■ **Records shown**:
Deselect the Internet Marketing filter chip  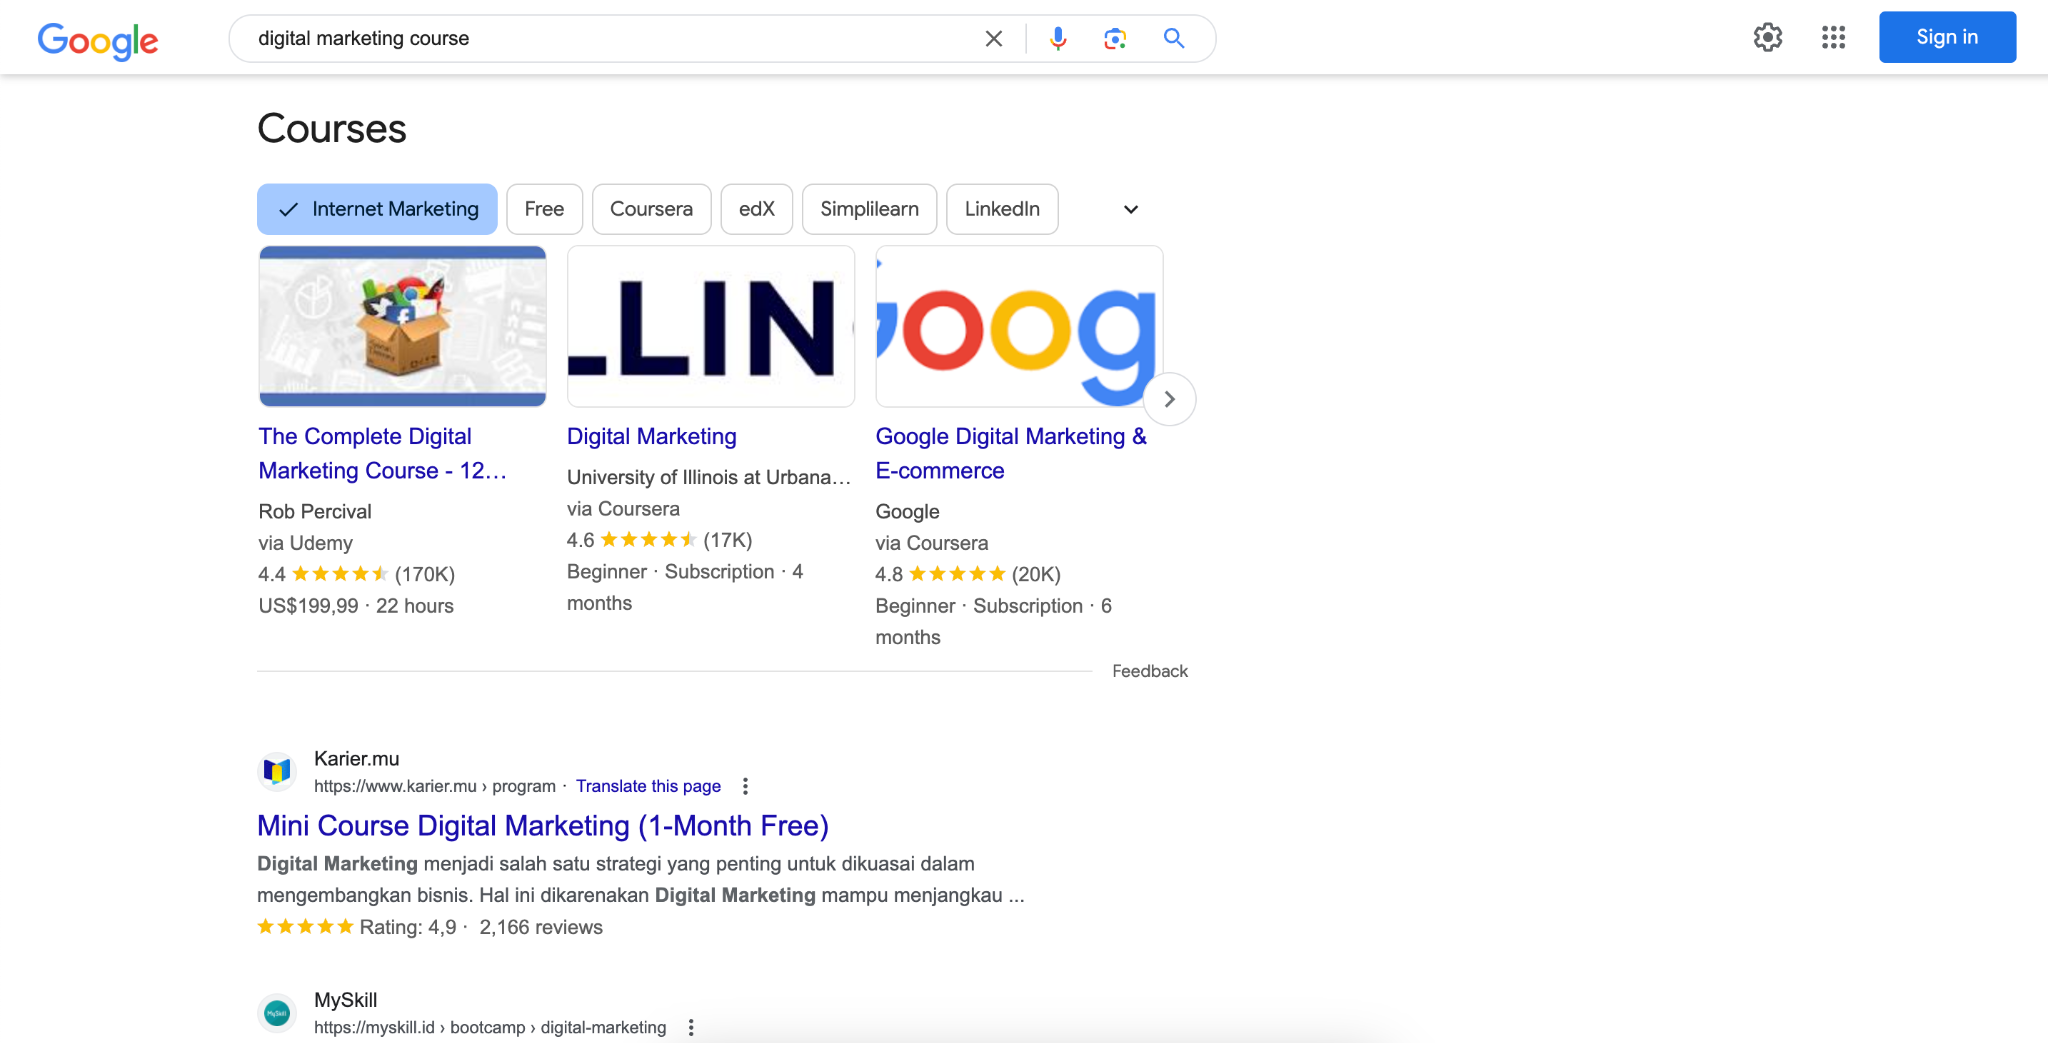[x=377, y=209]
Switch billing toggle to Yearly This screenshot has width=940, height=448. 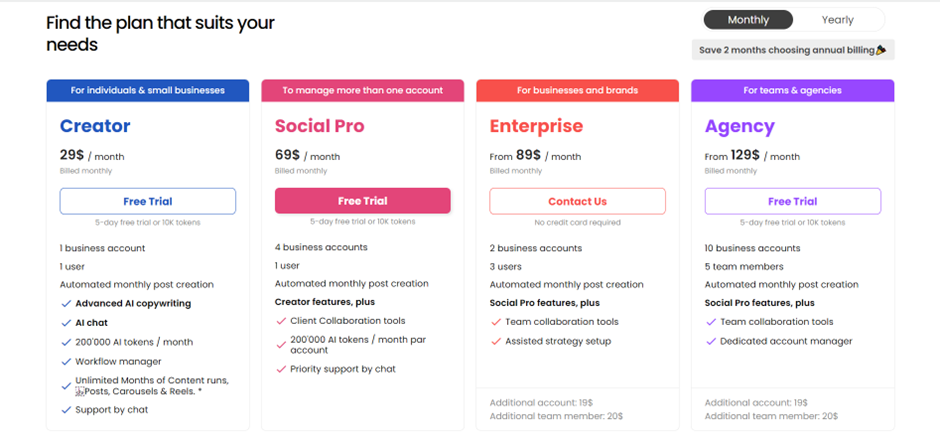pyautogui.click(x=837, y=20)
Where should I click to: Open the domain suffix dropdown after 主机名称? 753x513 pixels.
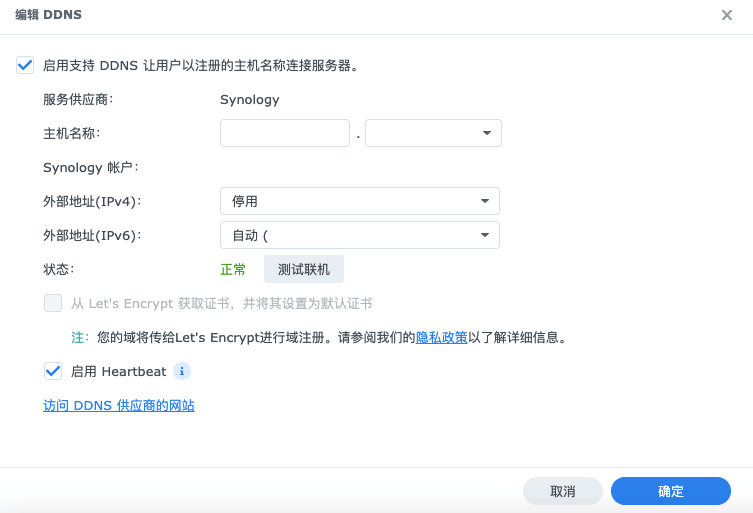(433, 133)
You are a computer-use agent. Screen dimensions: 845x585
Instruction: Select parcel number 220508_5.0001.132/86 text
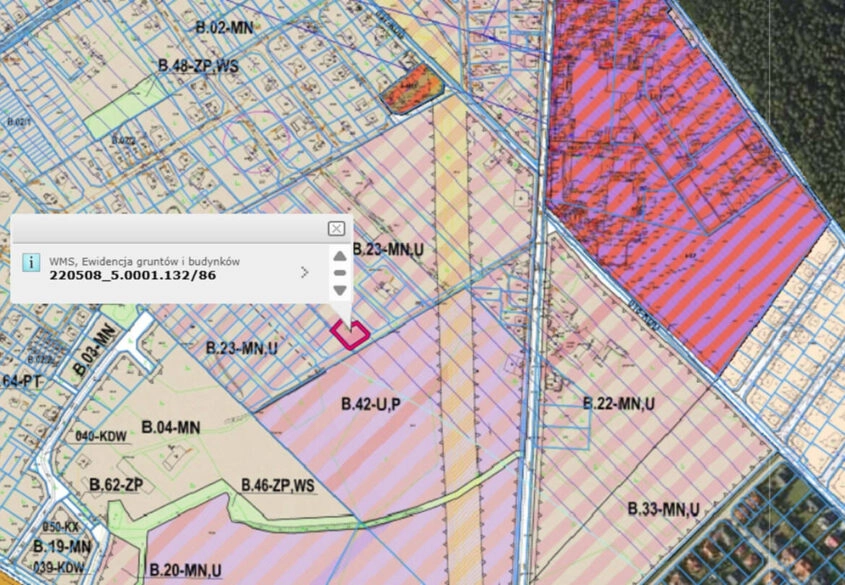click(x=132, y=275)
==
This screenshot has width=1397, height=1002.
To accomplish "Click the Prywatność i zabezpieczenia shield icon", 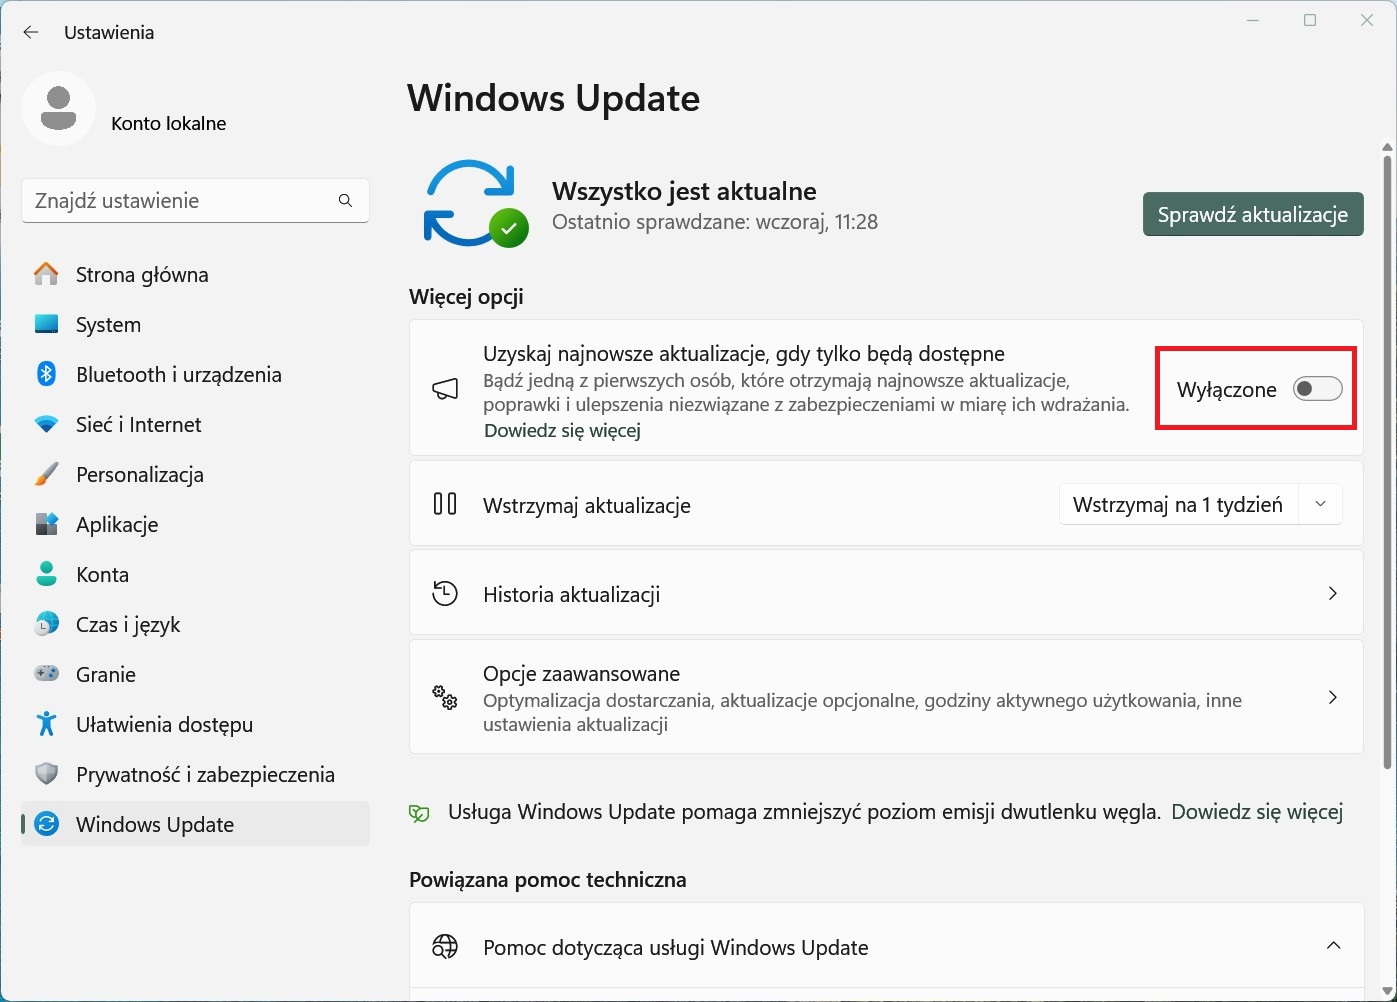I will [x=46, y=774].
---
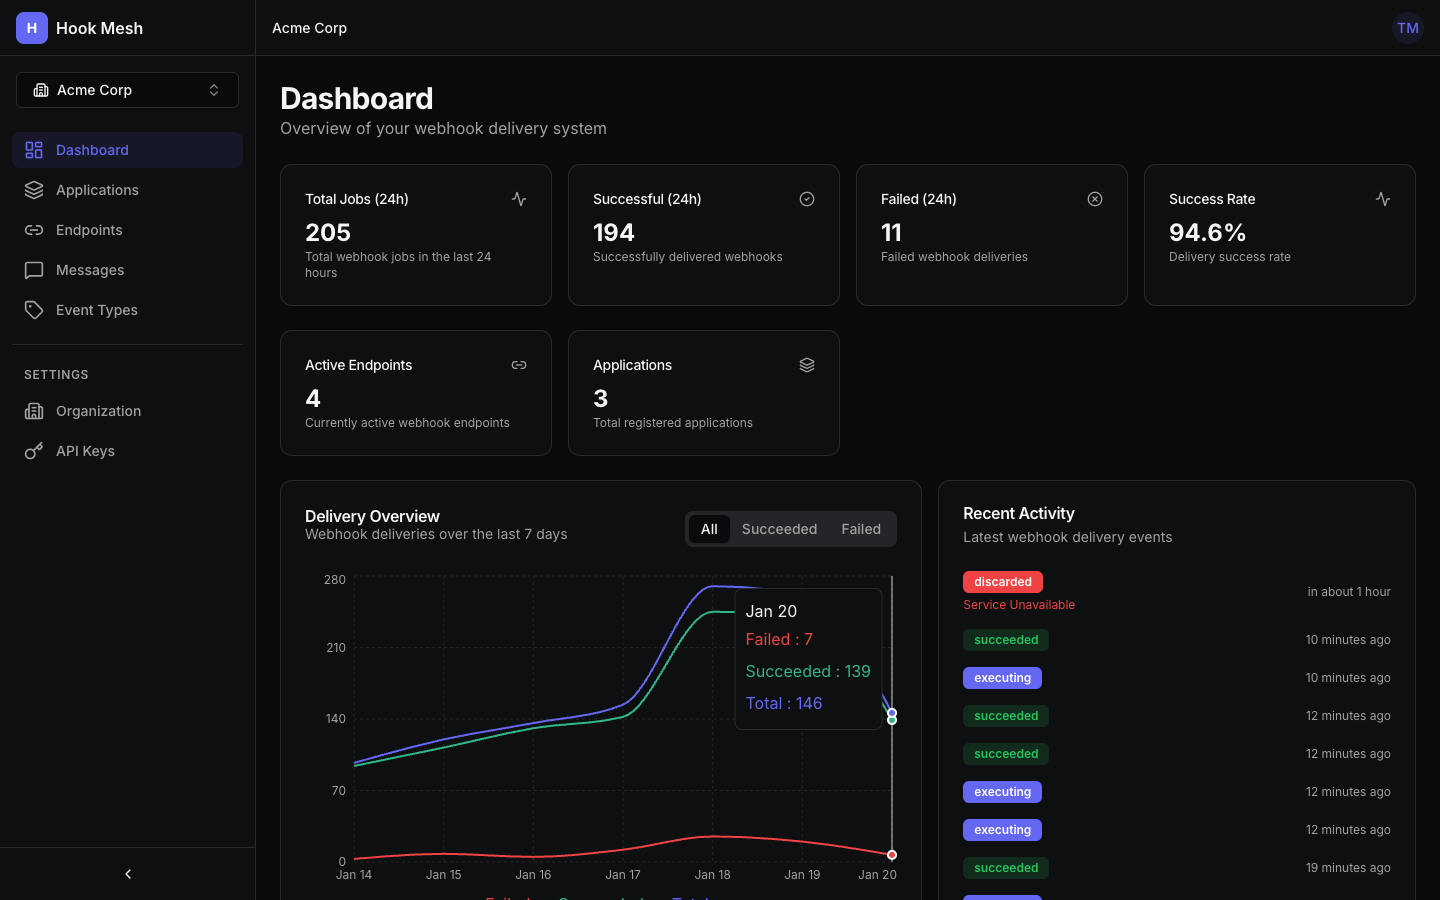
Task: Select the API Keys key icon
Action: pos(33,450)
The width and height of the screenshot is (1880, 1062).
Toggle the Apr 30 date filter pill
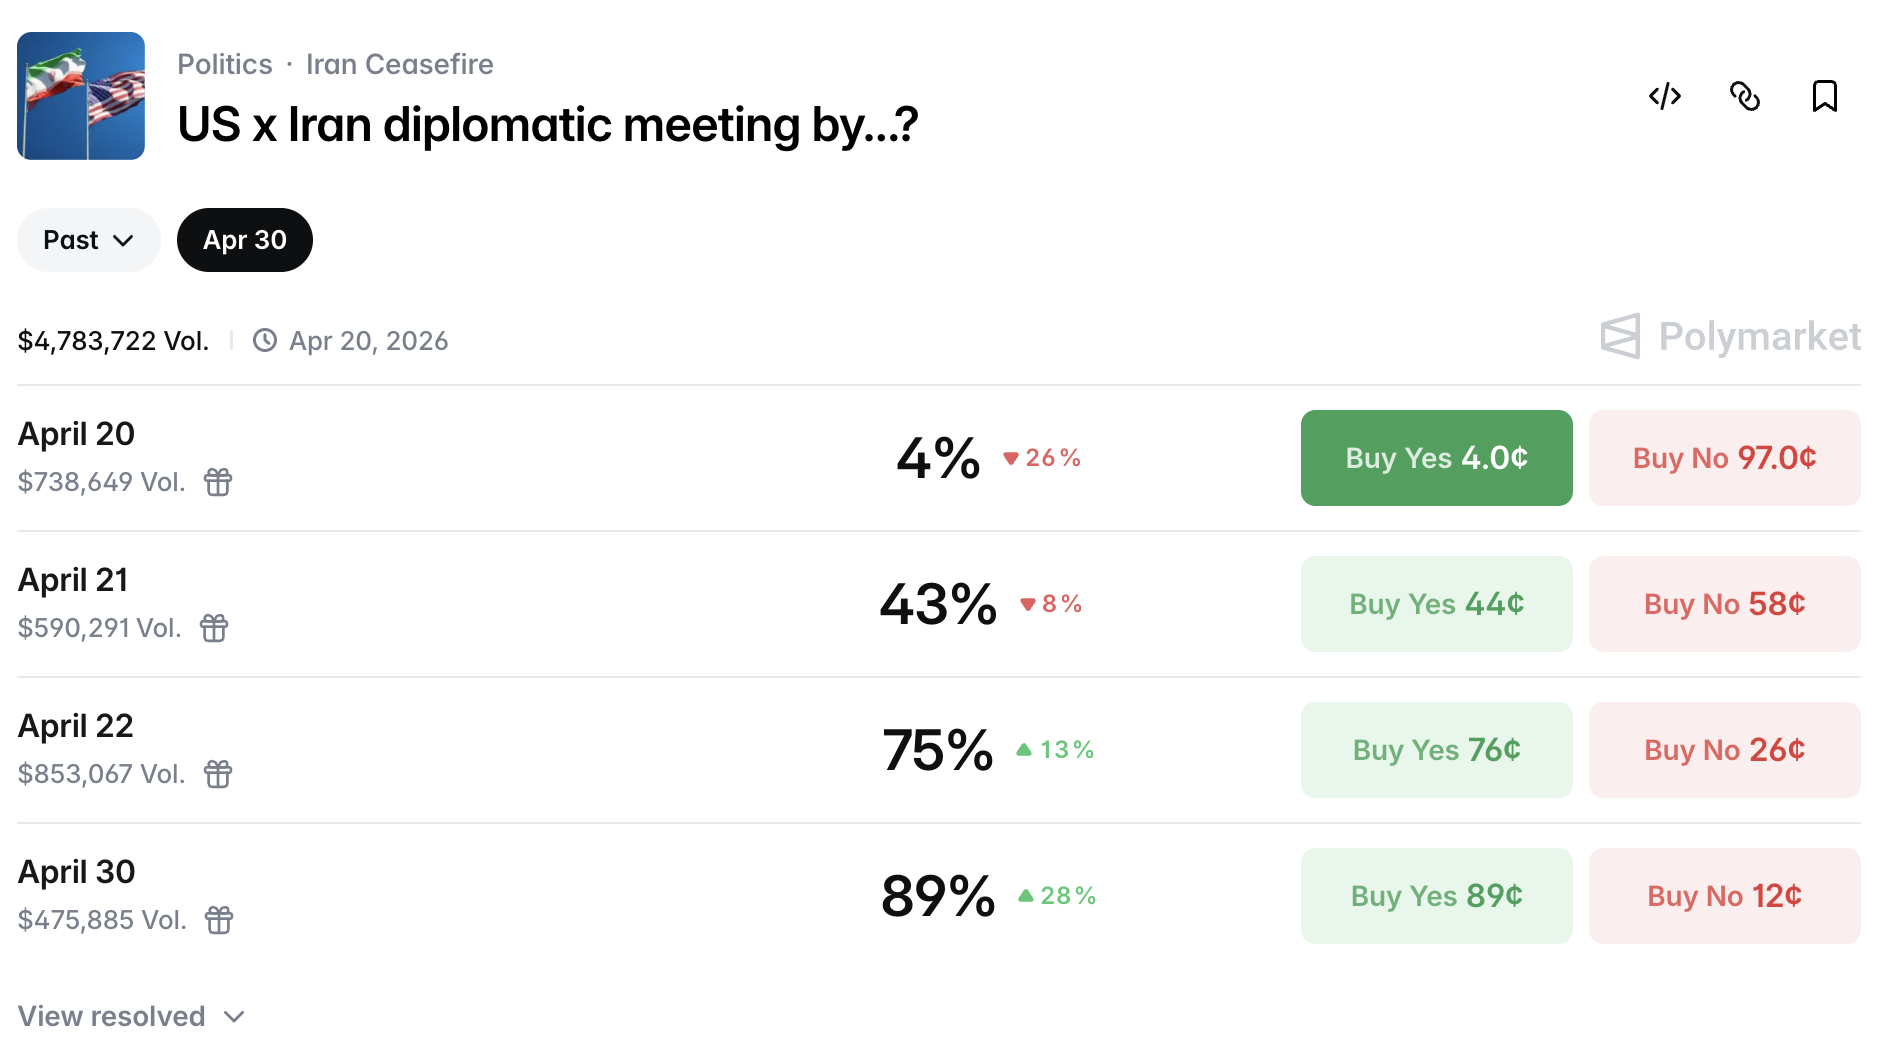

■ **Exercise description**:
Considering only the material above, set down every line from the one with "The width and" to the one with "Toggle the Apr 30 date filter pill", inclusive, exactly as written.

■ **Task response**:
The width and height of the screenshot is (1880, 1062).
Toggle the Apr 30 date filter pill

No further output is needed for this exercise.